Até à publicação do relatório na sexta-feira, Trump tinha usado a sua conta Truth Social para publicar sobre a guerra no Irão, Israel e outros tópicos relacionados com o conflito cerca de 90 vezes, incluindo publicações com "vídeos, republicações de comentários de outras pessoas e as suas próprias opiniões, algumas com mais de 200 palavras". No total, a guerra representou cerca de 25 por cento da sua produção nas redes sociais desde que começou no final do mês passado.
O resto do conteúdo das suas publicações, entretanto, tem frequentemente contrastado com a natureza séria do conflito.
"As suas mensagens sobre a guerra foram intercaladas com publicações sobre outros tópicos, incluindo uma sobre a ameaça apresentada ao Lago Michigan pelas carpas asiáticas, que surgiu durante uma reunião recente com a Governadora Democrata Gretchen Whitmer do Michigan", detalhou o Journal. "Uma atualização sobre o processo de aprovação do seu planeado salão de baile da Casa Branca; e links para artigos que relatam a sua deterioração do relacionamento com o comediante Bill Maher."

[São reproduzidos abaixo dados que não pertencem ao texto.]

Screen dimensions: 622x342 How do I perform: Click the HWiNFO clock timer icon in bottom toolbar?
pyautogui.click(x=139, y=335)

Richard Haass, presidente emérito do Council on Foreign Relations, disse ao meio de comunicação que o efeito de Trump usar algo tão tradicionalmente não sério como as redes sociais para registar, reagir e ditar uma guerra teve um efeito perturbador.
"Há uma inconsistência entre a seriedade da guerra e a informalidade das redes sociais", disse Haass. "É chocante."
A obsessão de Trump pelas publicações passou a dominar grande parte do seu segundo mandato, forçando a sua equipa a trabalhar em torno disso. De acordo com o Journal, a secretária de imprensa da Casa Branca, Karoline Leavitt, mandou instalar um monitor de televisão sobre a sua secretária para exibir as últimas publicações do seu chefe. De acordo com o antigo biógrafo Michael Wolff, os funcionários da Casa Branca têm estado à mercê das publicações de Trump, frequentemente acordando para descobrir que ele tinha partilhado alguma nova exigência ou declaração, que seriam obrigados a traduzir em política real.
"Isto certamente vai direto ao cerne de quem é Donald Trump e como ele governa", explicou Wolff durante uma aparição num podcast em janeiro. "E uso a palavra 'governar' de forma vaga. É literalmente da cabeça dele... Conheço pessoas na Casa Branca, e falo com pessoas na Casa Branca frequentemente, e penso que isto é muito difícil de apreciar — e provavelmente impossível de apreciar — que as pessoas dentro da Casa Branca ficam frequentemente tão surpresas quanto nós com o que acontece. Eles vão dormir à noite, e depois abrem os seus telemóveis de manhã, e olham para ver o que ele publicou. E isso torna-se política, isso torna-se realidade."